Os desafios no combate à ansiedade na sociedade contemporânea

Enviada em 22/07/2020

Segundo a Organização Mundial da Saúde (OMS), o Brasil é o país com os maiores índices de ansiedade no mundo. Nesse sentido, é indubitável que os transtornos psicológicos, a exemplo dessa, estão cada vez mais presentes na sociedade contemporânea, apresentando-se como uma “epidemia silenciosa” que demanda diversos desafios para combatê-la. Dentre esses, está a preconceito social junto à negligência governamental em tratar tal problemática como uma questão de saúde pública.

A priori, conforme o psicanalista Sigmund Freud, a psicologia individual é, ao mesmo tempo, social. Nessa perspectiva, o indivíduo é, inevitavelmente, influenciado pelo grupo, o qual produz alterações na sua vida psíquica. Logo, a grande demanda de produtividade junto à autocobrança, ambos resultados Era Contemporânea, acabam por gerar a ansiedade, um transtorno psíquico que, como tal, foge do controle do indivíduo, afetando negativamente suas atividades corriqueiras. De certo, no Brasil, o pouco acesso à informação corrobora o preconceito da sociedade em relação à essa doença, tal estigmatização não só desestimula, naqueles que são acometidos, a procura de ajuda, mas também contribui para a perpetuação de seus elevados índices no país.

Ademais, segundo a Associação Brasileira de Psiquiatria (ABP), quatro em cada dez pessoas têm ou vão ter algum transtorno mental durante a vida. Nesse ínterim, o fato de o governo brasileiro não tratar adequadamente a ansiedade como um problema de saúde pública resulta no crescimento dessa problemática no país. Certamente, o escasso investimento em campanhas que conscientizem os indivíduos com relação aos sintomas e consequências dessa doença influencia diretamente na falta de procura por antendimento psicológico pelos cidadãos.
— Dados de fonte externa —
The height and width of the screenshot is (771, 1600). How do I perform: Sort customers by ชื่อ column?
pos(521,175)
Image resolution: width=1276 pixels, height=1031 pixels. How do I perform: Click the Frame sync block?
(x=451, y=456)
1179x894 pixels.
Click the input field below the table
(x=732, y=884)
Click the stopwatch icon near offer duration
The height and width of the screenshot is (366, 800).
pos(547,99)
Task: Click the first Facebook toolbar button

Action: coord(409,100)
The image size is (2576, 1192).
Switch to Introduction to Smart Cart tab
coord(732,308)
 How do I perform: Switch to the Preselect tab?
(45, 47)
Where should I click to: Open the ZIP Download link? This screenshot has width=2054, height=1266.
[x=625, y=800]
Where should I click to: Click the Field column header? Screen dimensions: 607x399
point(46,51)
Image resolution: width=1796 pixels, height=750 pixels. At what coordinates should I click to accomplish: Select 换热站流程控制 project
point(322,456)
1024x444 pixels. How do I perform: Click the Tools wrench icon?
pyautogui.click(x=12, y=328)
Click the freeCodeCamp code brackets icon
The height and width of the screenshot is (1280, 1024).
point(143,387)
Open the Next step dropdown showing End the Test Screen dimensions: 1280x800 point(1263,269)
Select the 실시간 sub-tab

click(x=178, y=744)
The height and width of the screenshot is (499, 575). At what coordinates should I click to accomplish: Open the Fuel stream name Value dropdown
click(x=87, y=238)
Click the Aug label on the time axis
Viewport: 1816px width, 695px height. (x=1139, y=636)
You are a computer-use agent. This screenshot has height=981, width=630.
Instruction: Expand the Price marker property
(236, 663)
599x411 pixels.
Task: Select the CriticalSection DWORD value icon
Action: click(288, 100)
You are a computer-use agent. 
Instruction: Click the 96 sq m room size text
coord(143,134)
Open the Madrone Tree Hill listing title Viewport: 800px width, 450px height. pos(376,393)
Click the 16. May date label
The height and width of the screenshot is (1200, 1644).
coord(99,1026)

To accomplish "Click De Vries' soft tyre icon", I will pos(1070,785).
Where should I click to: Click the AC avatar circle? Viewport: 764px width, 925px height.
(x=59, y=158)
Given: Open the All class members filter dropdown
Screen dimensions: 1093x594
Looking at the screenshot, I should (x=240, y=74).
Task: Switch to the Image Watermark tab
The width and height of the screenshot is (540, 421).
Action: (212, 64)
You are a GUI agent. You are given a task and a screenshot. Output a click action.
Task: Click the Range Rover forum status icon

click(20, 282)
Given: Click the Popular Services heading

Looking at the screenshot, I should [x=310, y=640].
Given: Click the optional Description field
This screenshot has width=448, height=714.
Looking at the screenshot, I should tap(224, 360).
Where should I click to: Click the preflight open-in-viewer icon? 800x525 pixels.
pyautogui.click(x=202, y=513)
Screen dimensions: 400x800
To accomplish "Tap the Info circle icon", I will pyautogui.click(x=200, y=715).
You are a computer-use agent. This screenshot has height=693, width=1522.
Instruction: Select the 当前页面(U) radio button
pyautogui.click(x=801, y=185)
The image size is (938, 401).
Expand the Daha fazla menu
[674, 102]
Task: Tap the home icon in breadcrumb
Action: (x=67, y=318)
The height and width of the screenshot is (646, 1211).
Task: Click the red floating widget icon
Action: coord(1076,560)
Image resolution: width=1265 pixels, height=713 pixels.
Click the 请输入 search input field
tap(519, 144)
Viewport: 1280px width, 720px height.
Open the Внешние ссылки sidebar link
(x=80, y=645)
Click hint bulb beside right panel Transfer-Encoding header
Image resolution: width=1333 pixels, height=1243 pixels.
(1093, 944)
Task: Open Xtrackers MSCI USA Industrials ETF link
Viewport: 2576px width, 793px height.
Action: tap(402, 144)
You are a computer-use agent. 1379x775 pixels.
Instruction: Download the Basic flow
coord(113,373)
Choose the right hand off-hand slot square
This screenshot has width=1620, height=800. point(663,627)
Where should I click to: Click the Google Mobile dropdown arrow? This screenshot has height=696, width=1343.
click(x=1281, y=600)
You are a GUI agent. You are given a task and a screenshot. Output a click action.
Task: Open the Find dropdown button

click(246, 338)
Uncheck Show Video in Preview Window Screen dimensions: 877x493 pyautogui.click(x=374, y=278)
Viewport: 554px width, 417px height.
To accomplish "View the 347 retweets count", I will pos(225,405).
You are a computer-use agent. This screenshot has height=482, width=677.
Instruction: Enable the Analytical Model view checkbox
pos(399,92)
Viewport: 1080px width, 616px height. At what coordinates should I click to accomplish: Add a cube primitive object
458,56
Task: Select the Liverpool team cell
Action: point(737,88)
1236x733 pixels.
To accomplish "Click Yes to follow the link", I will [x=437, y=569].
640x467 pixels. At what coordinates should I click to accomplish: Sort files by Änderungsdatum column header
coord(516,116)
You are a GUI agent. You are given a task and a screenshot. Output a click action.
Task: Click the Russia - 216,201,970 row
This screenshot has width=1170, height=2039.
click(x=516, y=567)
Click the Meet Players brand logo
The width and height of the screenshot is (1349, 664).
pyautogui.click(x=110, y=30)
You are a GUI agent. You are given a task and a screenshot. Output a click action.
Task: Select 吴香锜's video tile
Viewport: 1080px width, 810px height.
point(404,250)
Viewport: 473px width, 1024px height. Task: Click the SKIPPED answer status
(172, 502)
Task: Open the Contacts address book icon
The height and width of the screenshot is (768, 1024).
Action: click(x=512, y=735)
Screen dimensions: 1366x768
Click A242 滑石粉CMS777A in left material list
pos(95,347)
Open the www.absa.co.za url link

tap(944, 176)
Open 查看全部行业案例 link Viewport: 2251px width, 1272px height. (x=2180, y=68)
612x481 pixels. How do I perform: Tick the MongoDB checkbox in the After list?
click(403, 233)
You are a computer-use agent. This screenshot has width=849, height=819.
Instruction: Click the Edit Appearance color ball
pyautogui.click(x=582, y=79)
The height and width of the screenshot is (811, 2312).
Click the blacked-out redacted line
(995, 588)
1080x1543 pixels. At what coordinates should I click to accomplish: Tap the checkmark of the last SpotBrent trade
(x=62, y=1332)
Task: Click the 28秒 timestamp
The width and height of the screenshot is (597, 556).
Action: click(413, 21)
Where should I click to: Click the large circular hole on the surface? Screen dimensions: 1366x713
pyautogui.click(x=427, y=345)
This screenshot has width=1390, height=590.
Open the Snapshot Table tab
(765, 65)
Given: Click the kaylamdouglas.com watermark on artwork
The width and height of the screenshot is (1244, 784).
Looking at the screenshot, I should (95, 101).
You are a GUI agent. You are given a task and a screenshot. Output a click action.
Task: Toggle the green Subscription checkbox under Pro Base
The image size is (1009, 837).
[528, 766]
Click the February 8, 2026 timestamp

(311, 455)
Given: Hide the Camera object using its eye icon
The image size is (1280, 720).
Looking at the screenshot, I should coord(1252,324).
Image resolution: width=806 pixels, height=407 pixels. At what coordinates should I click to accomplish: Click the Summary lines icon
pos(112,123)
Além disso, as precárias condições de saúde do Brasil, especialmente nas pequenas cidades, onde o acesso à saúde psíquica é ínfimo, atuam em conjunto a perpetuação dos níveis de ansiedade do país. Dessa forma, é necessária uma mudança na abordagem governamental no que diz respeito ao combate desse transtorno mental.

Em suma, medidas fazem-se necessárias no tocante aos desafios no combate à ansiedade na sociedade contemporânea. A princípio, o Ministério da Educação (MEC), deve criar palestras nas instituições educacionais, com a presença de psicólogos, que abordem a temática da ansiedade e desconstruam os tabus existentes, no intuito de mitigar tais preconceitos da sociedade. Somado a isso, o Estado, deve investir na melhoria do acesso à saúde psicológica nas pequenas ciades do país, com o envio de profissionais e, por meio da mídia, deve investir em campanhas que mostrem as consequencias causadas pela ansiedade no físico e psicológico daqueles que a possuem, indicando  e mostrando a importância dos meios de tratamento.